For me, it's the generic answers. If I'm using online chat on my University's Library page it gives me extremely generic answers which don't lead anywhere or help with the problem.
@artkhromov food delivery apps using chatbots is where I've faced this issue the most. You literally have to explain an issue multiple times. Even the customer support agent behind the bot keeps switching and you have to explain the issue to a new agent all over again.
@krupa_bhagat Chatbots are great to enable content discovery ... Chatbots initiated automatically, later manned by people behind help move the conversation forward. But chatbots fail when the product is a experience one and the chatbot becomes an additional layer of impersonal interaction .. some top of mind thoughts!
@krupa_bhagat@srama79 Tottally agree. At current technology stage, best chatbots are the ones that are monitored and that a human takes over when the chatbot does not understands
I use an app to plan my wedding, and the bot keeps on sending me the same message every day, even if I disable it or answer that I don't need help, it comes back every time I log in. The bot automation spams the user experience and needs to be implemented carefully.
@cica_laure_mbappe How true...its a wedding, an experience. I wish there were more human interactions delivering these experiences. They might make it a bit more fun and help realize value, than these intrusive chatbots
@chnsydney Thanks for pinging me @chnsydney, this is an interesting conversation, looking forward to finding out what people don't like about chatbots :3
@bastien_botella1@chnsydney Hey! I've never found chatbots helpful if I'm trying to navigate through a site to find specific content. The chatbots that are monitored are still better as an actual person takes over at some point.
@chnsydney@krupa_bhagat Well to be honest, chatbots are like pretty much any other interfaces, they can be very useful in some situations, and absolutely useless in others. For instance, my company (Clevy.io) sells chatbots to large companies for internal use, these chatbots answer generic questions and people gain time because they don't need to search through endless faq to find informations abd get it from the chatbot 90% of the time. On the other hand there are a bunch of chabots we refuse to develop as we know they wouldn't be great and it'd be frustrating for the user down the line.
Also, while giving a personality to a chatbot is imo a good practice, it is quite a bad idea to get the chatbot to pretend it's a human, because it is not.
People tend to forget that chatbots exist for very specific use cases and are not meant to replace websites, they're just an other interface that sometimes is suitable to a usage, sometimes is not.
@chnsydney@bastien_botella1 Thanks for your response. I totally agree with you. Chatbots can be very useful in certain situations as you mentioned. I guess it also depends on how it has been made to function on different sites.
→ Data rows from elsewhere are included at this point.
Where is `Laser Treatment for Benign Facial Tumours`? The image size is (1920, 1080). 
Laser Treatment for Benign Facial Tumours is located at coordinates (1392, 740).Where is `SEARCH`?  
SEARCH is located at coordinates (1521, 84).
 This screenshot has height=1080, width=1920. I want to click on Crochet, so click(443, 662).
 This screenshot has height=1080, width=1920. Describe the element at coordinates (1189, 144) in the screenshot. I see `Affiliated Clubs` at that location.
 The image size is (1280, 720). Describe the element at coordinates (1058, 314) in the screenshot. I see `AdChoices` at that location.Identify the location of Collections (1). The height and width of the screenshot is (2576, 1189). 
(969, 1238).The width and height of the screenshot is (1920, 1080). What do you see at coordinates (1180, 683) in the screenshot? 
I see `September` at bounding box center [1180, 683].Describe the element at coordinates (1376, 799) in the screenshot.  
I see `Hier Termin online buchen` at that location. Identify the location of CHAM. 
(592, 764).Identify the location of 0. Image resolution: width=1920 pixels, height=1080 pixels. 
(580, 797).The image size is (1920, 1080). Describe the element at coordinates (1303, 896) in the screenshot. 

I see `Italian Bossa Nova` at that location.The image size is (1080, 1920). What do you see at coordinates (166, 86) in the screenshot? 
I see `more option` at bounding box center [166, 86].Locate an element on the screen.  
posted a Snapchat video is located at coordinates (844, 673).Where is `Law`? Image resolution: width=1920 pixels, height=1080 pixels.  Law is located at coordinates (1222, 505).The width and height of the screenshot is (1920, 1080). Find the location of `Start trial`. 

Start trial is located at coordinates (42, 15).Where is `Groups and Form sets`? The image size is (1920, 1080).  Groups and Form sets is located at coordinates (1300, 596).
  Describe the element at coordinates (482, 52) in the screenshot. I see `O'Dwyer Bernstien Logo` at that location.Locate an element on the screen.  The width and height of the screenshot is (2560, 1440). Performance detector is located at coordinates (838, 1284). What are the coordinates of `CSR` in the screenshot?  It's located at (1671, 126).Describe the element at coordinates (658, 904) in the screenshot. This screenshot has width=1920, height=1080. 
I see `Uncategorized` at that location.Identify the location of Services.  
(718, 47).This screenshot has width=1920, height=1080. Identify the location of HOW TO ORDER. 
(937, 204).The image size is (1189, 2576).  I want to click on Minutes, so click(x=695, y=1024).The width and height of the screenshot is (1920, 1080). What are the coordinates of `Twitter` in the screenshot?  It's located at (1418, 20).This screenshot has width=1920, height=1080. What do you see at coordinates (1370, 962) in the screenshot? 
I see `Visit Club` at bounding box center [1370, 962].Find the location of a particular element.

@chnsydney@krupa_bhagat@bastien_botella1 Great thoughts @bastien_botella1 .. Chatbots that make it easy to discover codified content serve a big value, in helping make discovery in complex site easier. I see chatbots as a panacea ... a way to answer all questions today, which we hope to change in the future...
Honestly, the generic nature of the chatbot is annoying. They should be more purpose-built, because I don't think the AI is really good enough yet for a generic solution that replaces a human.
@edita Even the 'talk to a real person' option takes forever. The standard response times on these chatbots are not quick enough to solve an end-users queries.
I have had the experience of working as a conversation designer for chatbots. It's quite interesting.
Not all chatbots offer generic answers, some are customized to the audiences & make for interesting conversations.
The thing I dislike about chatbots is beginning from the starting point. Once you are into a conversation it should understand the context.
@social_genietalk
the typical user experience of a chatbot is a popup, which is extremely annoying to say the list. More often than not I close the website with an intrusive chat bot functionality
It has to be the loop they keep the user in, no matter what your actual query is. Since they are trained to observe keywords and come up with Knowledge base. But most times, a quick access to support team helps to save a lot of time
I absolutely hate it when you ask it something twice and it replies with the exact same thing. For example if you say "how do I do xyz" and it replies with "have you tried abc", then you reply with the same thing about how to do xyz. It should have some basic pattern recognition to just say that it doesn't know. Otherwise it kills the whole experience.